Team :Neutrophils and Vasculitis
Team leaders : Véronique WITKO-SARSAT and Luc MOUTHON
Our team is focused on the mechanisms of inflammation and tissue remodeling in vascular diseases, and especially in autoimmune vasculitis. Our research projects are focused on basic molecular and cellular aspects as well as on clinical implications.
The pathogenesis of anti-neutrophil cytoplasm antibody (ANCA)-associated vasculitides is poorly understood but it is consistent with a pivotal role for neutrophils since they are both effector cells responsible for endothelial damage and targets of autoimmunity.
Neutrophils are key players in innate immunity, having both an essential microbicidal function and a pro-inflammatory potential. Therefore, neutrophil apoptosis and their phagocytosis by macrophages constitute two pivotal steps in the inflammation resolution, and are the focus of the Research project 1 in Véronique Witko-Sarsat’s group. Using a proteomic approach, we have identified novel cytosolic proteins playing a key role in neutrophil survival such as the actin-binding protein coronin-1A. Indeed, coronin-1A acting as a new « anti-apoptotic » proteins, can greatly promote neutrophil survival and favor neutrophil persistence at the inflammation sites.
In the same line of research, we have discovered that neutrophils, despite their inability to proliferate, express high levels of PCNA exclusively in their cytosol where it is associated with procaspases to prevent their activation. Notably, cytosolic PCNA abundance decreased during apoptosis, increased during survival, thus controlling neutrophil fate. This novel survival pathway opens new research tracks and highlights a novel target to potentially modulate pathological inflammation.

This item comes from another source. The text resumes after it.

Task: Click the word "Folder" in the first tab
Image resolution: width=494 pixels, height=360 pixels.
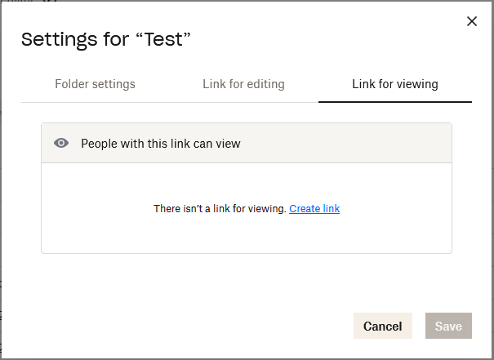Action: pos(72,84)
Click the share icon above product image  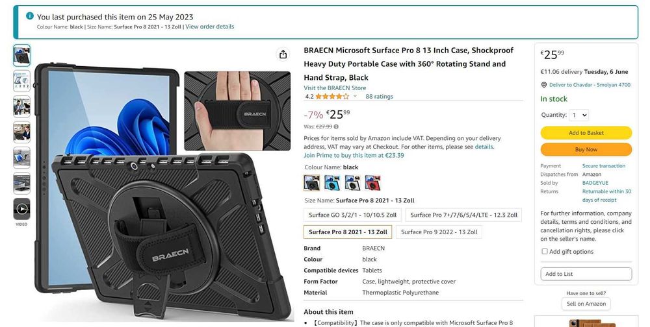pyautogui.click(x=283, y=55)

Systemic vasculitides include a heterogeneous group of systemic diseases characterized by vascular necrosis and perivascular inflammation in small vessels. Notably, the clinical presentation of these diseases is different and varies according to the localization and the vessel size involved. ANCA-associated vasculitides involve small vessels and comprise microscopic polyangiitis (MPA), Churg-Strauss syndrome and Wegener’s granulomatosis. In both microscopic polyangiitis and Churg-Strauss syndrome, myeloperoxidase is the main target antigen, whereas Wegener’s granulomatosis is strongly associated with ANCA directed against proteinase 3 (PR3).

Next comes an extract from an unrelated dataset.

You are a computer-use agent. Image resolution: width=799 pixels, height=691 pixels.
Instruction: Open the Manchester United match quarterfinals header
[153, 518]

Notably, neutrophils from patients with Wegener’s granulomatosis have disturbed functions, an aberrant gene expression profile and strongly expressed membrane-associated proteinase 3. In Wegener’s granulomatosis, neutrophils strongly express membrane-associated proteinase 3, which constitutes a pro-inflammatory factor. Although proteinase 3 appears to play an instrumental role in Wegener’s granulomatosis pathophysiology, its functions in neutrophils are not well understood. Our team has shown that membrane PR3 expression occurred during apoptosis and that it inhibited the phagocytois of apoptotic neutrophils by macrophages, thus potentiating inflammation and potentially autoimmunity. The molecular, structural and functional study of neutrophil proteinase 3 and its clinical implications constitute the Research project 2.
In autoimmune vasculitis, immune perturbations extend to other target cells such as endothelial cells with potential deleterious effects. Notably, endothelial cells show an activated phenotype and are the target of autoimmunity. The group of Luc Mouthon is focused on the cellular and immunological aspects of vasculitis pathophysiology and the identification of the proteins that are targets of anti-endothelial and anti-vascular smooth muscle cells autoantibodies. The potential pathogenic role of these autoantibodies are studied in other vascular diseases such as Horton disease, arterial pulmonary hypertension ans systemic sclerosis and constitutes the Research project 3.
The team takes the opportunity of the very specific recruitment of patients with systemic vasculitis of the “National reference center for systemic vasculitidis and systemic sclerosis” at Cochin Hospital. In addition the strong clinical interface with the Department of Internal Medicine directed by Pr Loïc
Guillevin at the Cochin Hospital as well the interaction with other clinical Departments is a positive point to carry out our multidisciplinary project involving both basic and translational research.